Fastest GZIP utility
I'm looking for the fastest gzip
(or zip) utility. I have a LVM volume which 95% exists out of blank 0
's, so compressing that is very easy. I'm looking for the most fastest solution, and don't really care of the compression except the 0
's.
I'm aware of gzip -1
(same as gzip --fast
) but was wondering if there's any faster method.
Thanks.
Edit:
after some tests, I compared gzip -1
, lzop -1
and pigz -1
with eachother and came to the following results:
PIGZ:
time dd if=/dev/VPS/snap | pigz -1 | ssh backup-server "dd of=/home/backupvps/snap.pigz"
104857600+0 records in
104857600+0 records out
53687091200 bytes (54 GB) copied, 2086.87 seconds, 25.7 MB/s
7093985+266013 records in
7163950+1 records out
3667942715 bytes (3.7 GB) copied, 2085.75 seconds, 1.8 MB/s
real 34m47.147s
LZOP:
time dd if=/dev/VPS/snap | lzop -1 | ssh backup-server "dd of=/home/backupvps/snap.lzop"
104857600+0 records in
104857600+0 records out
53687091200 bytes (54 GB) copied, 1829.31 seconds, 29.3 MB/s
7914243+311979 records in
7937728+1 records out
4064117245 bytes (4.1 GB) copied, 1828.08 seconds, 2.2 MB/s
real 30m29.430s
GZIP:
time dd if=/dev/VPS/snap | gzip -1 | ssh backup-server "dd of=/home/backupvps/snap_gzip.img.gz
104857600+0 records in
104857600+0 records out
53687091200 bytes (54 GB) copied, 1843.61 seconds, 29.1 MB/s
7176193+42 records in
7176214+1 records out
3674221747 bytes (3.7 GB) copied, 1842.09 seconds, 2.0 MB/s
real 30m43.846s
Edit 2:
This is somewhat unrelated to my initial question, however using time dd if=/dev/VPS/snap | lzop -1 | ssh backup-server "dd of=/home/backupvps/snap.lzop"

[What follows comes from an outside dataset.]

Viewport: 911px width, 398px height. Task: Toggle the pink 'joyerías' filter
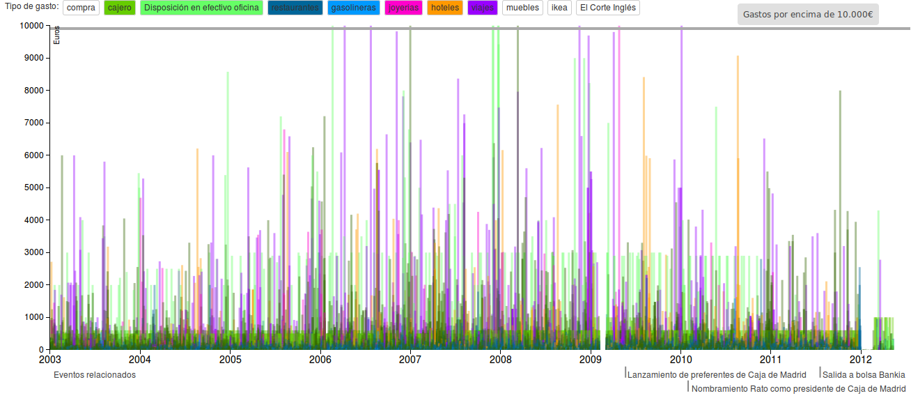click(x=404, y=8)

(block size changed to 16M) the time is reduced to real 18m22.442s
!
If you don't mind stepping away from DEFLATE, lzop
is an implementation of LZO that favors speed over compression ratio.
Although I personally have not yet used it, I think using parallel gzip could speed up things a bit:
pigz, which stands for parallel implementation of gzip, is a fully functional replacement for gzip that exploits multiple processors and multiple cores to the hilt when compressing data.
You can try Parallel Gzip (Pascal linked it in), or Parallel BZIP.
In theory, BZIP is much better for text, so you may want to try pbzip.
Your disk is limited at 30MB/s
All compressors do well enough. You can even reduce network transfer using slighty slower but omnipresent bzip2.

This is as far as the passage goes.